Mr Mohammed's comments, as well, had the potential to send Trinidad and Tobago down the slippery slope that countries such as Guyana, Fiji and Kenya have travelled. These are all countries which have come close to being rent asunder by racial violence. In a country in which the two main ethnic groups are so close-both in their numbers and in their living arrangements-such a deterioration in inter-personal relations would have made T&T ungovernable and contributed to an exodus of the nation's best and brightest which would have resulted in the economy going backwards.
In terms of the fate of Mr Mohammed, while the President may have delivered the final blow, the die would have been cast when the Office of the Prime Minister issued a stinging and condemnatory release on March 28 which stated that the former chairman of the Police Service Commission "must be held accountable for his inflammatory and unwise remarks which in no way represent the views of the Government." The President, who had initially telegraphed that he would issue a statement by Wednesday, seems to have speeded up his decision-making. Unlike some previous decisions-such as his ill-fated appointment of an Integrity Commission whose members all resigned for various reasons in less than a fortnight-the President also appears to have received sound legal advice.

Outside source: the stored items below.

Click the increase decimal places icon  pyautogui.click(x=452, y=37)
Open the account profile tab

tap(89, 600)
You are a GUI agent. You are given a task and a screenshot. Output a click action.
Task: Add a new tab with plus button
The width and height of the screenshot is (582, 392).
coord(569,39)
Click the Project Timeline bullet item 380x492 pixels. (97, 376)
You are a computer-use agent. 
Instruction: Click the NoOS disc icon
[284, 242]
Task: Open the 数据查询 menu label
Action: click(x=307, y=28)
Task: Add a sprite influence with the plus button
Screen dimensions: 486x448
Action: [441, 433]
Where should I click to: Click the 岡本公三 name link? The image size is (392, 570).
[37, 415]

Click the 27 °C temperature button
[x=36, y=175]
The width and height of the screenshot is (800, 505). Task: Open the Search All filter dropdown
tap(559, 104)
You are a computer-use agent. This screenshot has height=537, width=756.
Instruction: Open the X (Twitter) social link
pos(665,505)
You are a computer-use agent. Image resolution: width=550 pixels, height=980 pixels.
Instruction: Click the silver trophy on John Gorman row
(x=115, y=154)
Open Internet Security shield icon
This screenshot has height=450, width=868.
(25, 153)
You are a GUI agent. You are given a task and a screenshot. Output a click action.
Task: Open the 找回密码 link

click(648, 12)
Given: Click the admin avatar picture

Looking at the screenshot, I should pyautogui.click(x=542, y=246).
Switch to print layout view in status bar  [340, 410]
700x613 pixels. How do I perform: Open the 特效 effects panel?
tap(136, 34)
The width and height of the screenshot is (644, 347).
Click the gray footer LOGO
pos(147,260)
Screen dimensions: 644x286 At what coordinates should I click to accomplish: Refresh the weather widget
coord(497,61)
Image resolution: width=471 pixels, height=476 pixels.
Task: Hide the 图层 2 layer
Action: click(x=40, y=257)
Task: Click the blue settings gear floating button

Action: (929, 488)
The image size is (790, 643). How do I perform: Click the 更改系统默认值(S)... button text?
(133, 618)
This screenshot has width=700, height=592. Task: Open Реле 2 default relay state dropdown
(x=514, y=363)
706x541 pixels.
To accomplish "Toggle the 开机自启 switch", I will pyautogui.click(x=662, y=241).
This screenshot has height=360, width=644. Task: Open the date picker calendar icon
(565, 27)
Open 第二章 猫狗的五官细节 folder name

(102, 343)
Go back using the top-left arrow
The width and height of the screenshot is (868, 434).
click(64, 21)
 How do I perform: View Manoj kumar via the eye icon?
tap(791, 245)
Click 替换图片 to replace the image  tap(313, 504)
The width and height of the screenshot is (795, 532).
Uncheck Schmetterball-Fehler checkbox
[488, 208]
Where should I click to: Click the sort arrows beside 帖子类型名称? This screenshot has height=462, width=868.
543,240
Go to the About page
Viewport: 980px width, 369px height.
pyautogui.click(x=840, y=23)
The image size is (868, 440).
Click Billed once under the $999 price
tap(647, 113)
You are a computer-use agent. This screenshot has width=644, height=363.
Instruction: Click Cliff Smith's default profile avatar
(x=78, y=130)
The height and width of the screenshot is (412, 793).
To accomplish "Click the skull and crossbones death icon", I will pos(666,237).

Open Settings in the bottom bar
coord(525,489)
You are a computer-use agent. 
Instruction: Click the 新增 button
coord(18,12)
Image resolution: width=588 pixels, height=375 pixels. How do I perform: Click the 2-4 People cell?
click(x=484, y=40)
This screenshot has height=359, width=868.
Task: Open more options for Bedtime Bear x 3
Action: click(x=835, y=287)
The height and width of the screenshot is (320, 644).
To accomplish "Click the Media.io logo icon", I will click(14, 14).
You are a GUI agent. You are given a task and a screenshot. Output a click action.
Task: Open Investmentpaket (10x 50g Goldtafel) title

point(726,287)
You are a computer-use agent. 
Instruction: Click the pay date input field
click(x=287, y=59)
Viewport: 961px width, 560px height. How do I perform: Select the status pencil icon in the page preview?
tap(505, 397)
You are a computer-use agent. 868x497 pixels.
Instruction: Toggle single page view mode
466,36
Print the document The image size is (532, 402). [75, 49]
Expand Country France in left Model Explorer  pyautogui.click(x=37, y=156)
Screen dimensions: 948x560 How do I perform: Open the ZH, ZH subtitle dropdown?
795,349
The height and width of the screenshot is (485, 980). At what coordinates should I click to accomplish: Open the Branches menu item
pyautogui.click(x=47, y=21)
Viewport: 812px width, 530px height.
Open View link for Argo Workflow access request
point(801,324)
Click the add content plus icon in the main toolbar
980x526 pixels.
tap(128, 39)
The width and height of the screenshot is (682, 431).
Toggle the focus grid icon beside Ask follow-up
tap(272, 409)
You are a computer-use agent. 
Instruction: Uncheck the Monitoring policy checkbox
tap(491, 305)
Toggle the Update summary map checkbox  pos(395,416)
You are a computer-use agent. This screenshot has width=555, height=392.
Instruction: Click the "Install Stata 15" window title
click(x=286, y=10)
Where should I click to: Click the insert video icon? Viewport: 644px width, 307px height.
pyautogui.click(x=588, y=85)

Clearly, Mr Mohammed was provided with an opportunity to be heard. According to the President's 82-word statement issued just before lunch yesterday, he had a "most cordial meeting with Mr Mohammed on Friday April 1, 2011 when the business of the commission was discussed."
One indication of the cordiality of the meeting was Mr Mohammed's relaxed smiles and positive body language at the end of the meeting. The smiles of Friday would have turned to frowns on Monday when the former chairman of the Police Service Commission understood that his appointment was being revoked because he had failed to perform his duties in a responsible or timely manner and demonstrated a lack of competence.
Mr Mohammed may choose to challenge his dismissal if he wishes. That is his constitutional right in the democracy in which he lives. But he would do so knowing that he has the support of neither the Government nor the Opposition-both of which are committed to repudiating the forces of division in this complex and plural society.